Basically I’m a Puerto Rican Judd Apatow character.
(if he was y’know a little more diverse in his writing)
I struggle with anxiety and I learned that when I speak to people, I have to memorize a script so that I can avoid mumbling something incoherent. (Fun fact! I was a theater kid for most of my life but my decision to get tattoos and dye my hair often tanked it.) I started getting more in depth with researching things, reading deeper into some articles. I wrote down ideas and tried testing them out on this blog. I tried dressing better too; apparently t-shirt and jeans is not standard grown lady apparel. I did not receive that notice. Studies indicate that doing little things to improve one’s appearance can increase their confidence and outwardly influence people they meet and thusly line your pockets with money. (vicious cycle)
Now armed with this newfound knowledge, I send out my resume, cover letter and articles to various publications in the hope that one of these strange traits will land me something somewhat resembling an opportunity but I still feel fake. I work and tweak the details, polish myself up, sell sell sell. I curb my social media habits, especially if I’m using them to market myself. I can’t have my moody music posts deterring people from considering me. (we’ve all posted Coldplay songs, shut up) Even with all of this, I feel off.
There’s a nagging feeling at the back of my head. Something I keep missing and I know it.
I’ve always wanted to be a writer.
I didn’t list that as something I’m fully capable of doing.
me editing this mess
When I was employed full time, all I did was write on the side, the phantom ideas taking up my headspace while working on sheets, deadlines and deliveries. When I lost my job, I broke out all my notebooks, pouring over them, pulling them apart for deeper ideas and I started working on them. It felt much like looking through a yearbook when you’ve completely failed at everything. You want to find the place it went wrong and pick up from there, with fresh arms and legs to carry it. I broke out a fresh notebook, Post It’s tucked into margins with plot points I had to remember and things I need to remember with world building. I started working on them all the time, hoping that maybe all the experience I’d collected would just pour out in the next great American novel because so far, my luck has been terrible. What’s the worst that could happen, really?
The one thing that’s kept me sane has been writing.
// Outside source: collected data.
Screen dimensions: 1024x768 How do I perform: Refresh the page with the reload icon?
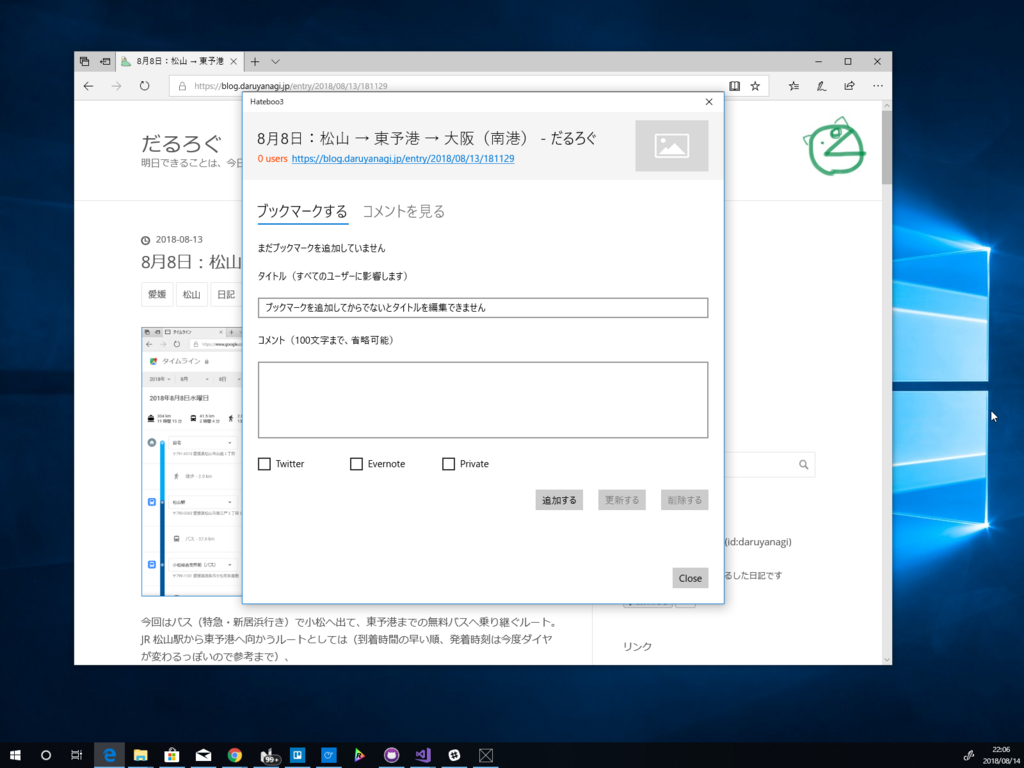(x=145, y=86)
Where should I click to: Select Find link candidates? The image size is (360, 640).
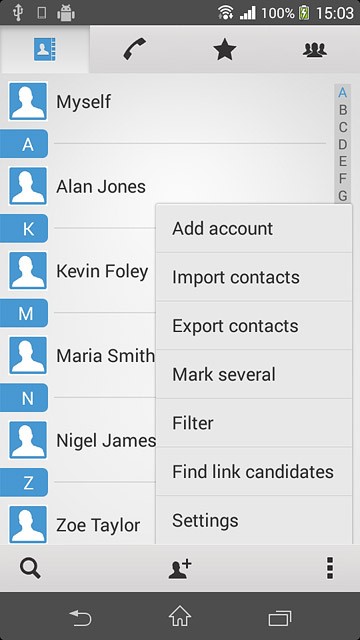pos(253,471)

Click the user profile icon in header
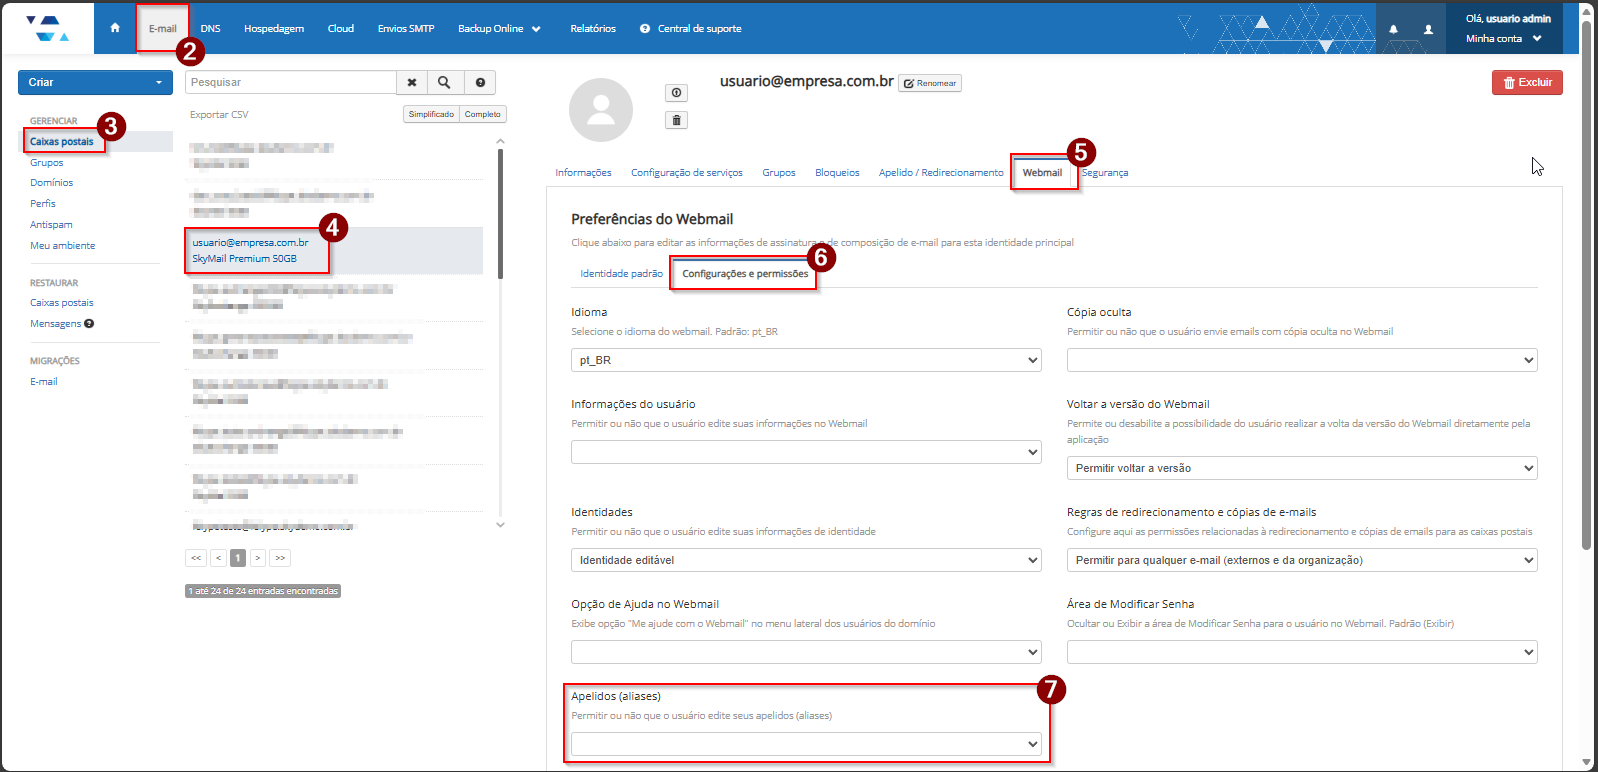click(1428, 29)
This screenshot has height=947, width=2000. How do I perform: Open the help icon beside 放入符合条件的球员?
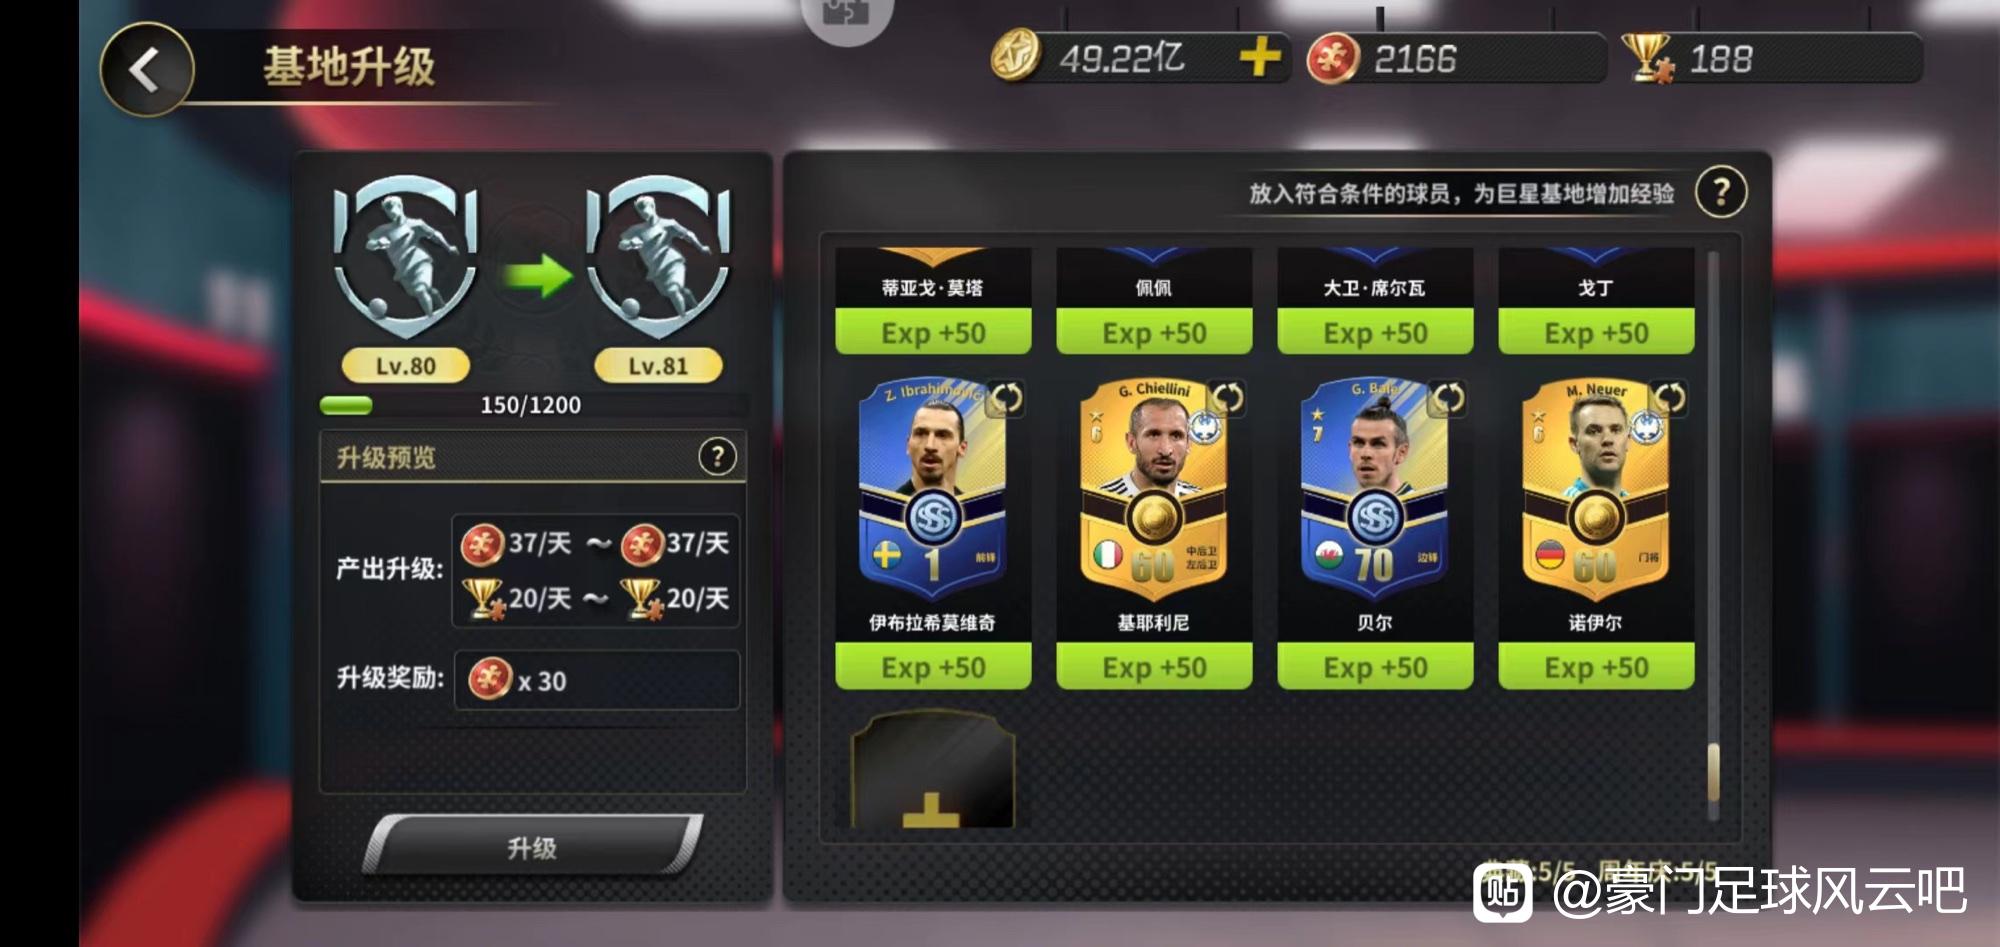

My reading has declined substantially despite my growing book hoarding habits (thanks Strand!) and article perusing while job hunting but my writing, my writing has continued. My last article for Vh-1, the controversial Mariah Carey’s All I Want For Christmas Is You May Be Christmas’ Greatest Song. Ever, landed me my first blockbuster article share (including a RT from Mariah’s team) and first brush with “U R A RETARD GO FUK URSELF MARIAH SUX” hate mail in the comments section. I’ve placed six with them and am trying to work on a full time reccurring segment of sorts but haven’t found the right hook as of yet. Truthfully, I haven’t been able to match that just yet; it’s the Thriller article of my young writing career. I’m working on Bad but fear that all anyone will ever want is Thriller. The fact is, I’m writing, so, that’s a good thing.
I lost my job.
I worked a lot of other jobs.
I’m still looking for a job.
I will talk about work with you. Over drinks. Or not. Whatever.
Here’s what I do:
- I write
- I direct
- I produce
- I create
- I take pictures of random animals that I find in the street and fight the urge to bring them home with me because I’m unemployed and can’t afford that kind of lifestyle right now.
- I offer tech support in emerging technologies
- I tell dick joks
- I can manage YouTube, Tumblr, Facebook, Twitter, Instagram, Vine accounts. With some bilingual flair.
- I am a strange brand indeed but you won’t be bored.
- I’m the invisiblecircus
Let’s see where it goes because I want to be a better me.